* Stated problem *
Copy word for word the lines from the one with "This screenshot has height=714, width=714." to the one with "(x=525, y=149)", including both.

* Recorded information *
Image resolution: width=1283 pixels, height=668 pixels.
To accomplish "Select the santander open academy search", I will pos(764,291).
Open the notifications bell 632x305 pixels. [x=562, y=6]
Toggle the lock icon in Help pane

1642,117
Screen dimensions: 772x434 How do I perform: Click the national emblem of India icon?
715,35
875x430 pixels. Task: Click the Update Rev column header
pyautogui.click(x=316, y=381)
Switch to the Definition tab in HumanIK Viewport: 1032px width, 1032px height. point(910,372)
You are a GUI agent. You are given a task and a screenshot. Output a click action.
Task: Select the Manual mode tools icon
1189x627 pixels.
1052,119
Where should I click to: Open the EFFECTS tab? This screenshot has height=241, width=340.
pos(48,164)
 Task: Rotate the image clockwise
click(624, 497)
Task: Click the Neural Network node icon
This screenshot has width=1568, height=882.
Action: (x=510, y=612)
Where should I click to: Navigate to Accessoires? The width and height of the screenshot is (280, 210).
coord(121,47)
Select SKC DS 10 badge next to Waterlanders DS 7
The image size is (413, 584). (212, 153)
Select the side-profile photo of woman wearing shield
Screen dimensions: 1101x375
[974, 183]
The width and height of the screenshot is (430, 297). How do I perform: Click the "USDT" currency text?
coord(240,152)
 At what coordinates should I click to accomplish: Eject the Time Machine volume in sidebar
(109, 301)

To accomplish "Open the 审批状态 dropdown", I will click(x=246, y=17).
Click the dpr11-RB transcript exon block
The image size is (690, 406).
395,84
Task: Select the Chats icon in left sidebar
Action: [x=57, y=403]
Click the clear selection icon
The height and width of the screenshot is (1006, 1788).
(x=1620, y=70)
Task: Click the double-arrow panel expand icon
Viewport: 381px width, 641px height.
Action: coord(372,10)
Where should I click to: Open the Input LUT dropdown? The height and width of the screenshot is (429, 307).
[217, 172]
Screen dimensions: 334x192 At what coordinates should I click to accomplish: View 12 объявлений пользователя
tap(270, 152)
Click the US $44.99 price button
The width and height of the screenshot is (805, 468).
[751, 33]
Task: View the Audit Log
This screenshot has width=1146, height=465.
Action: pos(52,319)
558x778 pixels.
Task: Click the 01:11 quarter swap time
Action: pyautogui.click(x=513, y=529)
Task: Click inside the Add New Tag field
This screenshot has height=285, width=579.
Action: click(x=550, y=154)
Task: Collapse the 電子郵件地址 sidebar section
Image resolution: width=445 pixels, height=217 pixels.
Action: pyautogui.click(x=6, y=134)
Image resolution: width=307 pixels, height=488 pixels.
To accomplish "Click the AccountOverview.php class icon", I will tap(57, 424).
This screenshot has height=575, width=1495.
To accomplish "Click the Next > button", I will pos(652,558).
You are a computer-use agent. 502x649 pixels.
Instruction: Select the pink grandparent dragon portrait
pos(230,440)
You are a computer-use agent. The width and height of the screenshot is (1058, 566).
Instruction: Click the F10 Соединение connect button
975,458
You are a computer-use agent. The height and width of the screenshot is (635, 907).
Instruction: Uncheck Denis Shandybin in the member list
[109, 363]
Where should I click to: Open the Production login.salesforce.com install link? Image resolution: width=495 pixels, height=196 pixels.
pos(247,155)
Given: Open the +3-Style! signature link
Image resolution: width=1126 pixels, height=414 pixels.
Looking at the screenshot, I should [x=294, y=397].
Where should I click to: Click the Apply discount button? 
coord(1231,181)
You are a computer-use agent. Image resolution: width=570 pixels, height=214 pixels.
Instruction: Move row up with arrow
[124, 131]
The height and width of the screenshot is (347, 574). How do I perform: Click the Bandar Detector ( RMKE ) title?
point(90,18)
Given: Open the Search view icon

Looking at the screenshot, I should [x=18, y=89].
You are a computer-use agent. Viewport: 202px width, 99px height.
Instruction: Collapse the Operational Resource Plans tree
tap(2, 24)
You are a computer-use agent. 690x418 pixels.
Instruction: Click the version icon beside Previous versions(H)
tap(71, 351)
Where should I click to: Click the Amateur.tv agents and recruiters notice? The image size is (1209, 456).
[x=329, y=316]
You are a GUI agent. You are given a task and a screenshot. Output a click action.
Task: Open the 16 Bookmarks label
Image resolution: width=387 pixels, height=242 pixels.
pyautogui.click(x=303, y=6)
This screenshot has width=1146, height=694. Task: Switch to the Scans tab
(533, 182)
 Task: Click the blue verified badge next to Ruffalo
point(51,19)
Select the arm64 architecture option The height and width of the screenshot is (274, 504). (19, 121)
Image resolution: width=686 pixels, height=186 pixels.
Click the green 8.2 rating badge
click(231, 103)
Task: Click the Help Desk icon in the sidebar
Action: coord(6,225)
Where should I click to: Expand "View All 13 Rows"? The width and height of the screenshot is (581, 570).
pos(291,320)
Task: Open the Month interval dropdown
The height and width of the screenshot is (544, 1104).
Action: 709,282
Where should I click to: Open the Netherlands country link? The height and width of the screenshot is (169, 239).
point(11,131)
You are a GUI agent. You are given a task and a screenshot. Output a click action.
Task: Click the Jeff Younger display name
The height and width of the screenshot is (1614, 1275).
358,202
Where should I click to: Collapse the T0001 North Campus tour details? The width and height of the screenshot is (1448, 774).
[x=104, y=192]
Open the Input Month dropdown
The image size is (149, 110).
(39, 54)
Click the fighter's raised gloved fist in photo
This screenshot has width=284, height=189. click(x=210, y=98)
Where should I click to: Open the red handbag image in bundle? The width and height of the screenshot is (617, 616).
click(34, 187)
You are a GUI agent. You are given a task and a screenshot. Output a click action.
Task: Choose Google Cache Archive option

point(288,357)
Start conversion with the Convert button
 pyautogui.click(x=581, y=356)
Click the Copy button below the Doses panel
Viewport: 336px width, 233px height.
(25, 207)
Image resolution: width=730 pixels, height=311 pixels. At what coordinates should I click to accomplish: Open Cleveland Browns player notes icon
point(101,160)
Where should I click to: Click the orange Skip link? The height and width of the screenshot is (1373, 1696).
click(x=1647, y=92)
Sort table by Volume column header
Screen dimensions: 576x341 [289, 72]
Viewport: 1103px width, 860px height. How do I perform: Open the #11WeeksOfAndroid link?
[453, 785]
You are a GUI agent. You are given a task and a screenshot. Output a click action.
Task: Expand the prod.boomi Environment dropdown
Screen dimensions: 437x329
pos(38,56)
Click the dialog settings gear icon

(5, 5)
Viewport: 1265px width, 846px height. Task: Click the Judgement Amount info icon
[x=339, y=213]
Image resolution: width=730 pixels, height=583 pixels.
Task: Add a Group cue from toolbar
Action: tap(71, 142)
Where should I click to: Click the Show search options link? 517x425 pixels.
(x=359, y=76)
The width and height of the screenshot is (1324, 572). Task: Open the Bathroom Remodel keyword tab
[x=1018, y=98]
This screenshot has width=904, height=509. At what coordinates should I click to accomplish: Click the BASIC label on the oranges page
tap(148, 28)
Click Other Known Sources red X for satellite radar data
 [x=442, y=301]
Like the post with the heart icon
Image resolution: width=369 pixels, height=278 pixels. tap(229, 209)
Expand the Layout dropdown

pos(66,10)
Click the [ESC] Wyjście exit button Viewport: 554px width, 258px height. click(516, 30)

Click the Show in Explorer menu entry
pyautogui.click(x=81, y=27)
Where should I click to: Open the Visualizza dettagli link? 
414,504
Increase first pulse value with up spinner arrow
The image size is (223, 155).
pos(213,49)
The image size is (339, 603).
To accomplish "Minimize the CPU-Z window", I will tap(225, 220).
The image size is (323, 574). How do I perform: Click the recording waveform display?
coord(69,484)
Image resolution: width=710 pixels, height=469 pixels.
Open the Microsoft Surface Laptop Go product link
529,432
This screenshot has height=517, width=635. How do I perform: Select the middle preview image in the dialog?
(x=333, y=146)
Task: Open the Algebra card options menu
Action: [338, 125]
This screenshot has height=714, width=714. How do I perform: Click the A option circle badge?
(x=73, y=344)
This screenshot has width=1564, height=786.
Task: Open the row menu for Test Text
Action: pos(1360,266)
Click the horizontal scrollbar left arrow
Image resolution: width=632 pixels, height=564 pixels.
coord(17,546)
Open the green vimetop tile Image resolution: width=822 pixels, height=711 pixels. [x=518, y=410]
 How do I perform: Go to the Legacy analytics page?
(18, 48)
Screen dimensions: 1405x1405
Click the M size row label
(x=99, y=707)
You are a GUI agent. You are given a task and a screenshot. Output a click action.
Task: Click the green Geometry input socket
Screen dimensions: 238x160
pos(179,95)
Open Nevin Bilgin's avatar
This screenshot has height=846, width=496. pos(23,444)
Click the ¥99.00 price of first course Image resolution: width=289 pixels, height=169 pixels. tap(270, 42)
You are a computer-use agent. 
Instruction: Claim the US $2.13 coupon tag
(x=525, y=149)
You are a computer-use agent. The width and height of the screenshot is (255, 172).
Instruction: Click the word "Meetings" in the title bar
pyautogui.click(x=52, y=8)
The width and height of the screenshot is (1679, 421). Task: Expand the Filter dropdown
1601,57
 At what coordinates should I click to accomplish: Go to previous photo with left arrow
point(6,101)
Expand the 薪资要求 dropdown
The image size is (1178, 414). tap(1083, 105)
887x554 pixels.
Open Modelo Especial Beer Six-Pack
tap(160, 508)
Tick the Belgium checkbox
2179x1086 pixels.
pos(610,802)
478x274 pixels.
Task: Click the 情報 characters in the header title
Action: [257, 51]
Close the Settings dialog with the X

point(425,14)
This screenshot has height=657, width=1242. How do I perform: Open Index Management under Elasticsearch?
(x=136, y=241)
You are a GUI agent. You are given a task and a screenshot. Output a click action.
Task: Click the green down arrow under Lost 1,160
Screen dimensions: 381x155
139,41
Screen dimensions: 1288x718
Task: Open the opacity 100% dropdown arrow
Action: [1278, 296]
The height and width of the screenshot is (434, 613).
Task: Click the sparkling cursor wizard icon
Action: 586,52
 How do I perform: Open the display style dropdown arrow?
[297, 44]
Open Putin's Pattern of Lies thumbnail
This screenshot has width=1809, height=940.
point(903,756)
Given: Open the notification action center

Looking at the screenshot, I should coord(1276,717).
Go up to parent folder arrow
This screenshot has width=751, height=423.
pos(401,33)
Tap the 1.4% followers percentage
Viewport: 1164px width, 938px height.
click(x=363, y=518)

* Answer in full *
This screenshot has height=714, width=714. How do I perform: Click the A option circle badge?
(x=73, y=344)
This screenshot has width=1564, height=786.
Task: Open the row menu for Test Text
Action: pos(1360,266)
Click the horizontal scrollbar left arrow
Image resolution: width=632 pixels, height=564 pixels.
coord(17,546)
Open the green vimetop tile Image resolution: width=822 pixels, height=711 pixels. [x=518, y=410]
 How do I perform: Go to the Legacy analytics page?
(18, 48)
Screen dimensions: 1405x1405
Click the M size row label
(x=99, y=707)
You are a GUI agent. You are given a task and a screenshot. Output a click action.
Task: Click the green Geometry input socket
Screen dimensions: 238x160
pos(179,95)
Open Nevin Bilgin's avatar
This screenshot has height=846, width=496. pos(23,444)
Click the ¥99.00 price of first course Image resolution: width=289 pixels, height=169 pixels. tap(270, 42)
You are a computer-use agent. 
Instruction: Claim the US $2.13 coupon tag
(x=525, y=149)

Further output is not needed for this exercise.